Problem description »
From the top of the records below down to the line containing "is (1161, 620).", reproduce every line exactly.

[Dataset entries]
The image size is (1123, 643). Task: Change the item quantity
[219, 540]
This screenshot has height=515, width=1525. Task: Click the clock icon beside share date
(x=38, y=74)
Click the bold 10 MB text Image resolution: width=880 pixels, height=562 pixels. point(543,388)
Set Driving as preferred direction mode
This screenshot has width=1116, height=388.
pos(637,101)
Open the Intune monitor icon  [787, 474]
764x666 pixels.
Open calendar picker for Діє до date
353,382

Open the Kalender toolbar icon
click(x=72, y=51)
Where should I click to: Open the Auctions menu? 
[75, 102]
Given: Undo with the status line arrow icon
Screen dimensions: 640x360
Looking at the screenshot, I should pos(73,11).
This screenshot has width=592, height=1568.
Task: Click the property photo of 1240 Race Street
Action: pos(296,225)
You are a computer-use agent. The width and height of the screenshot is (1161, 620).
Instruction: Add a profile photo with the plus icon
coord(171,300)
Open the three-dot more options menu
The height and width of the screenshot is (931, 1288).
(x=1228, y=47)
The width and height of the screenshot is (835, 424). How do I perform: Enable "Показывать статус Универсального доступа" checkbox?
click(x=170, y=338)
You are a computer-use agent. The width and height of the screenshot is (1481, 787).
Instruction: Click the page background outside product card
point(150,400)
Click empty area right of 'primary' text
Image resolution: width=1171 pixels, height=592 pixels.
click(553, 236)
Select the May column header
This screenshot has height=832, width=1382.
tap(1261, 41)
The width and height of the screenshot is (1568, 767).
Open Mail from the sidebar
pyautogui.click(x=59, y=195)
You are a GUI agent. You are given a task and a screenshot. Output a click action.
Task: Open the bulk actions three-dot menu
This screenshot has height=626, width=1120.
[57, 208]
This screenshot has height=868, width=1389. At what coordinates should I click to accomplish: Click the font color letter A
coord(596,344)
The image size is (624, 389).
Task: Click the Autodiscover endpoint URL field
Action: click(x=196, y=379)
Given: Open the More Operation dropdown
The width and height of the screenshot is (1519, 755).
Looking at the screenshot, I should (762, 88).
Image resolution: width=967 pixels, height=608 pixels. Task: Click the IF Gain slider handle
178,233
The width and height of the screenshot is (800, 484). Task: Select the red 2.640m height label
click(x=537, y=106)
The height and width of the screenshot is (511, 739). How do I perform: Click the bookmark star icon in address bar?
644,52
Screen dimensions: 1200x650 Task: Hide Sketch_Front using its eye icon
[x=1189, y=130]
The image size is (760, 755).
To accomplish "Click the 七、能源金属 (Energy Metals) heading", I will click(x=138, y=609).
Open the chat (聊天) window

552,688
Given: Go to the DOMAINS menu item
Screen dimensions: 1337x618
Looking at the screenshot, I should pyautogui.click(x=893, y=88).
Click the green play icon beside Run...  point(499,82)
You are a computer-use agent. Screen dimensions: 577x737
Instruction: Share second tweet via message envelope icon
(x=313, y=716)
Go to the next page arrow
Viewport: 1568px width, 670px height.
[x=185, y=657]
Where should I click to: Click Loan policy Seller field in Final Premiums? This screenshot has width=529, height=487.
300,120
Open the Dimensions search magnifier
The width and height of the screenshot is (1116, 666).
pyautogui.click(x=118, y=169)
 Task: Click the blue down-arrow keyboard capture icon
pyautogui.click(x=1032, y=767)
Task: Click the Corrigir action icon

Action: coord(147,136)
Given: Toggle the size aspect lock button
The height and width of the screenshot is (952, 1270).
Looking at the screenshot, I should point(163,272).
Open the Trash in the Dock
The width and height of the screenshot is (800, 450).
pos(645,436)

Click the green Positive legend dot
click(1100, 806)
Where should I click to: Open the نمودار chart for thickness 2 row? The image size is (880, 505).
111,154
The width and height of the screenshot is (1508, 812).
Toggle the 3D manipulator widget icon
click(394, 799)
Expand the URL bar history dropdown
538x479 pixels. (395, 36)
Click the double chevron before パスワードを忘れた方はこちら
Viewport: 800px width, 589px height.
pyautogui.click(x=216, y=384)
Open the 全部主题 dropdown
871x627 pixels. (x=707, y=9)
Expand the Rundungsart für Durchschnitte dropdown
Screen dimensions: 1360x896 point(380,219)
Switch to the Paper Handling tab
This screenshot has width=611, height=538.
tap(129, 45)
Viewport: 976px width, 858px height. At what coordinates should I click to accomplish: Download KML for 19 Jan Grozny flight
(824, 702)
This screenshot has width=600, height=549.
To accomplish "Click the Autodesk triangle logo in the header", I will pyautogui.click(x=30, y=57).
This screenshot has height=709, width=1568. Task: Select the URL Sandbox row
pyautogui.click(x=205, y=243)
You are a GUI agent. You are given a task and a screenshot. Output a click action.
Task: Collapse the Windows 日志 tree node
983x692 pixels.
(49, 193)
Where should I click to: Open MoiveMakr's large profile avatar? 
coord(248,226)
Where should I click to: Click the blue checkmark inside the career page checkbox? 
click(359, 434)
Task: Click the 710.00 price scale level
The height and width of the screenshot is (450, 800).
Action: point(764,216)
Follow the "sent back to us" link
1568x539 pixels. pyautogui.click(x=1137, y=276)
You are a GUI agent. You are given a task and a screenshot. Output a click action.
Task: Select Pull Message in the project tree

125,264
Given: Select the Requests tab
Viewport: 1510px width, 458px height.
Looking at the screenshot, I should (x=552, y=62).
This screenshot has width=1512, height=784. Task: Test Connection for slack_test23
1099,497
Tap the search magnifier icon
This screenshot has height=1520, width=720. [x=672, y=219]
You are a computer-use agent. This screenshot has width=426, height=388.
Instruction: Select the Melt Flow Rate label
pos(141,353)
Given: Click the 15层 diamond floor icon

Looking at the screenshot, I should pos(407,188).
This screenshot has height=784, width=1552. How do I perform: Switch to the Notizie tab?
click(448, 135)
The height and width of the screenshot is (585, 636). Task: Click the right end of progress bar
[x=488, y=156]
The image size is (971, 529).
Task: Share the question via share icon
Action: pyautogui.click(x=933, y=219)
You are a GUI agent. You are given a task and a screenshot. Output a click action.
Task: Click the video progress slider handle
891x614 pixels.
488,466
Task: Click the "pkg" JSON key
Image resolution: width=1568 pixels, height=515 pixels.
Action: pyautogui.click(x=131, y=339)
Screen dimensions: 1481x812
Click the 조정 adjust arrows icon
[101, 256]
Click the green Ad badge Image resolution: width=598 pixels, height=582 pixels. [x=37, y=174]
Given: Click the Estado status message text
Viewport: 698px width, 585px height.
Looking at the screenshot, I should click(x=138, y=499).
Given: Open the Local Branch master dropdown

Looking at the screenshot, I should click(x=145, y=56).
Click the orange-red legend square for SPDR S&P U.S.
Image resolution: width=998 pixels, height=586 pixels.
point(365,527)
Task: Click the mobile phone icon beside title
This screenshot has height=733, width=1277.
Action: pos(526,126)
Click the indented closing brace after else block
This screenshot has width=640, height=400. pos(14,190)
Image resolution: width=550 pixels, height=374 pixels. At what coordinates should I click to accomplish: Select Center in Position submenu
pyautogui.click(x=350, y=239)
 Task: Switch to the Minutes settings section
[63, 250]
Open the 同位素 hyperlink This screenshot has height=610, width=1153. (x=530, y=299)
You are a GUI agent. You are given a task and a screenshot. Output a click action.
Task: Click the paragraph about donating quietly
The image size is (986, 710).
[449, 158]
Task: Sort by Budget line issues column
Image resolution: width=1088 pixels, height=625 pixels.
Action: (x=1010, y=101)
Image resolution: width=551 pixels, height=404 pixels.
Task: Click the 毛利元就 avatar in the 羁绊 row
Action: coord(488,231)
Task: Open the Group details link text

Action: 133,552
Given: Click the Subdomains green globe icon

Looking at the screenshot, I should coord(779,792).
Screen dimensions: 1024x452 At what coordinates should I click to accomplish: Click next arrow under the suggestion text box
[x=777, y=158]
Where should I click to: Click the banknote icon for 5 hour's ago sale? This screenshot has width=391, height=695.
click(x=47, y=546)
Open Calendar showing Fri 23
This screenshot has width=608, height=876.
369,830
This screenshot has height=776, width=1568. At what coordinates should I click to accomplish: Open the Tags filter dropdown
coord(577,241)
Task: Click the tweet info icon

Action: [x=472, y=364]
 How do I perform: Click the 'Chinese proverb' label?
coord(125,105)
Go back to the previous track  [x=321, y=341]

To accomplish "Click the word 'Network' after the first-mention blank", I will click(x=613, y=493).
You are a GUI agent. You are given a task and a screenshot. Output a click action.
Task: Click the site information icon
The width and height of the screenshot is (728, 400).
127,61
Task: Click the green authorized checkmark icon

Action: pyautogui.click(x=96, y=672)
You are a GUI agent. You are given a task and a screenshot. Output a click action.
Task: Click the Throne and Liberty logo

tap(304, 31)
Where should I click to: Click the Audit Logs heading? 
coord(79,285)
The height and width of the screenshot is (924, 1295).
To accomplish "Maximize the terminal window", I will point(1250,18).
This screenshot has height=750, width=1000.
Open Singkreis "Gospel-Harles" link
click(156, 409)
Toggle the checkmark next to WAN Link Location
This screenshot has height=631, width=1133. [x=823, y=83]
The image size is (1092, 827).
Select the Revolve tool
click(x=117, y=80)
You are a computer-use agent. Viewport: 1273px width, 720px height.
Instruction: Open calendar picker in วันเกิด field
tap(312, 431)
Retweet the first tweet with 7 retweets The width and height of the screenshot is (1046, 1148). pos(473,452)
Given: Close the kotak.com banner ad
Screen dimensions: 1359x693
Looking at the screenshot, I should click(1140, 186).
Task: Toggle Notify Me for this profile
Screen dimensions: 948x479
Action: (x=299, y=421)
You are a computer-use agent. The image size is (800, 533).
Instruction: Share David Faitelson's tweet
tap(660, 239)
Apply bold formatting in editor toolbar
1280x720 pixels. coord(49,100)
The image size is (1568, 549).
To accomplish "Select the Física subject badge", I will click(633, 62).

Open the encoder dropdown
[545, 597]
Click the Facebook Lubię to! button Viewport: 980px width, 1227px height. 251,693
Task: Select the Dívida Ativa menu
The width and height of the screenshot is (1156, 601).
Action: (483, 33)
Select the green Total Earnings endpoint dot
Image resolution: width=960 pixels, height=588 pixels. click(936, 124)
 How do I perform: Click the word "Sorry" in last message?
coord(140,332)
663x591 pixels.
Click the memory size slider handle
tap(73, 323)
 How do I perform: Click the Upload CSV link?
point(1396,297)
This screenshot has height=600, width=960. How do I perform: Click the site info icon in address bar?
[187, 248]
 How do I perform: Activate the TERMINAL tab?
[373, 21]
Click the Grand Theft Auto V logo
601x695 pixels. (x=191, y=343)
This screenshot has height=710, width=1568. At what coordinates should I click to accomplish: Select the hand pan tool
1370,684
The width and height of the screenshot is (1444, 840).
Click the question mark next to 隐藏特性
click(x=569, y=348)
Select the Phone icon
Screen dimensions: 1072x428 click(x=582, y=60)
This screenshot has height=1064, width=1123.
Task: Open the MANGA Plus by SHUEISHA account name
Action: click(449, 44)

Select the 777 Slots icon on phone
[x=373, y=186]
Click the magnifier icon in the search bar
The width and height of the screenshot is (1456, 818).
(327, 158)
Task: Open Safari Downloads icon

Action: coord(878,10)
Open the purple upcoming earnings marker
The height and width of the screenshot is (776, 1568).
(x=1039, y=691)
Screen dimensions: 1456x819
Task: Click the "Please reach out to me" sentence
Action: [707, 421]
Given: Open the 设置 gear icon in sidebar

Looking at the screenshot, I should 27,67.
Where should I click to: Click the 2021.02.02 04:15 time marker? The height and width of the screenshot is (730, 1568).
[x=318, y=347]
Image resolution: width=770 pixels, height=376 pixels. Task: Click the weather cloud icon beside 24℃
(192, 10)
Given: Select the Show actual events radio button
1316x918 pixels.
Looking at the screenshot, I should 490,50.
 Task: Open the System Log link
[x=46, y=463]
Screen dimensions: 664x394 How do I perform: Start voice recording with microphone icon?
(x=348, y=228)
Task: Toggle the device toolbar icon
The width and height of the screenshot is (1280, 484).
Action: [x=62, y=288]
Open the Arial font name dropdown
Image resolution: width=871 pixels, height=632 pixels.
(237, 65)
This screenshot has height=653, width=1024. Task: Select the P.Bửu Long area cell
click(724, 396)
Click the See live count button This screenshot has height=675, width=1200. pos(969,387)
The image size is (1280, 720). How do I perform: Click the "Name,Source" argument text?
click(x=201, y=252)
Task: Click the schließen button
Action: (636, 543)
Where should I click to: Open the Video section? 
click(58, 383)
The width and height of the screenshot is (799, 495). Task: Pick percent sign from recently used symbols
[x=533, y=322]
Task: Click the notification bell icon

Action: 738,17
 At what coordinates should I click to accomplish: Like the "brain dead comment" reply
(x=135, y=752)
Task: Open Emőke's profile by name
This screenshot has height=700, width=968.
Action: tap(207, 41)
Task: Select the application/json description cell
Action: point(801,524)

Written response »
The image size is (1123, 643). Task: Change the item quantity
[219, 540]
This screenshot has height=515, width=1525. Task: Click the clock icon beside share date
(x=38, y=74)
Click the bold 10 MB text Image resolution: width=880 pixels, height=562 pixels. point(543,388)
Set Driving as preferred direction mode
This screenshot has width=1116, height=388.
pos(637,101)
Open the Intune monitor icon  [787, 474]
764x666 pixels.
Open calendar picker for Діє до date
353,382

Open the Kalender toolbar icon
click(x=72, y=51)
Where should I click to: Open the Auctions menu? 
[75, 102]
Given: Undo with the status line arrow icon
Screen dimensions: 640x360
Looking at the screenshot, I should pos(73,11).
This screenshot has width=592, height=1568.
Task: Click the property photo of 1240 Race Street
Action: pos(296,225)
You are a computer-use agent. The width and height of the screenshot is (1161, 620).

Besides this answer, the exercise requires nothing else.